This post was deleted for the following reason: Poster's Request -- Brandon Blatcher



 
Fascinating piece. I've read several articles lately which touch on how algorithmic scheduling is fucking with worker's lives; places like this are an obvious consequence, and now I wonder why it didn't occur to me that they must exist.
posted by Diablevert at 6:26 AM on January 9, 2015 [6 favorites]


Weren't we supposed to have evolved, as a society, past the era of orphanages and baby farms?
posted by EmpressCallipygos at 6:26 AM on January 9, 2015 [5 favorites]


News at 11: Middle-class person discovers that there's a hidden side to their 10pm Costco run.

I'm still kind of surprised this is surprising to people. What did they think happened to the kids of all those people on late-night shifts? Sometimes you get lucky, and you have extended family to watch the kids at night. Sometimes you don't, and you use daycare.

Deloris sounds awesome though, even through the faintly patronising "These children are so surprisingly well behaved" tone I kept on hearing.

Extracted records
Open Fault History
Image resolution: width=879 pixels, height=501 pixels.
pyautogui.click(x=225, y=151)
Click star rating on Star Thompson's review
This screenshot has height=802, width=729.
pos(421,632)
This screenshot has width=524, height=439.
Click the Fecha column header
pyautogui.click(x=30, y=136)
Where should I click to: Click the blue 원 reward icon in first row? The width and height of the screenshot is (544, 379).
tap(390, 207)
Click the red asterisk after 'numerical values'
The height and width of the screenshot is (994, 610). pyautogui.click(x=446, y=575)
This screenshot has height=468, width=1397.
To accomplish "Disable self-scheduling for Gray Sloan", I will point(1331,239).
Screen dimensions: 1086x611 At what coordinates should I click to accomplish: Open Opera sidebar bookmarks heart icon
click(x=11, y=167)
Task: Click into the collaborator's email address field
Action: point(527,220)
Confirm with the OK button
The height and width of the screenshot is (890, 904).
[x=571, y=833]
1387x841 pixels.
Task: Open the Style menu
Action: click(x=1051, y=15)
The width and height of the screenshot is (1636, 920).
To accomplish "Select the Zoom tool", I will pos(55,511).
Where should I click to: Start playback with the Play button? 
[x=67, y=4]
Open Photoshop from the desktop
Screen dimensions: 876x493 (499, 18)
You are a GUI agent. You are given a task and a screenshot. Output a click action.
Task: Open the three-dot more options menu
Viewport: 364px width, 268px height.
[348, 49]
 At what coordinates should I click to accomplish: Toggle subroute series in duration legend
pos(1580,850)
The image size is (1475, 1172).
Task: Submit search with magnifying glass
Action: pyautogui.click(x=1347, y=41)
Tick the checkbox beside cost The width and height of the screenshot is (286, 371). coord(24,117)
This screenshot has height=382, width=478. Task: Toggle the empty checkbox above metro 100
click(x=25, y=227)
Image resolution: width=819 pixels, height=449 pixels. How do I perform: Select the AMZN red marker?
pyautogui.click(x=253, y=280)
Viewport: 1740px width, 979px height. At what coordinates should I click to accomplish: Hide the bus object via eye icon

**WORK INSTRUCTIONS**.
1 > List every personal name or username that appears in the comment thread.
2 > Write the next part of the comment thread about late-night childcare, picking up after its final sentence.

**RESPONSES PER TASK**.
1 > Brandon Blatcher, Diablevert, EmpressCallipygos, Deloris

2 >
posted by Katemonkey at 6:26 AM on January 9, 2015 [38 favorites]


Just the other day I was talking with someone about how complicated childcare scheduling is, even for a middle class professional with a reasonably predictable schedule. When there are two parents, both of whom work and both of whom have jobs that require some travel and evening meetings, either you have extended family, you have a nanny, or you suffer. Add in the complications of lower wages and more unpredictable schedules, plus perhaps being a single parent, and I have no idea how people manage.
posted by Dip Flash at 6:33 AM on January 9, 2015 [8 favorites]


I thought we were calling it school now? "Daycare" is so 1990s.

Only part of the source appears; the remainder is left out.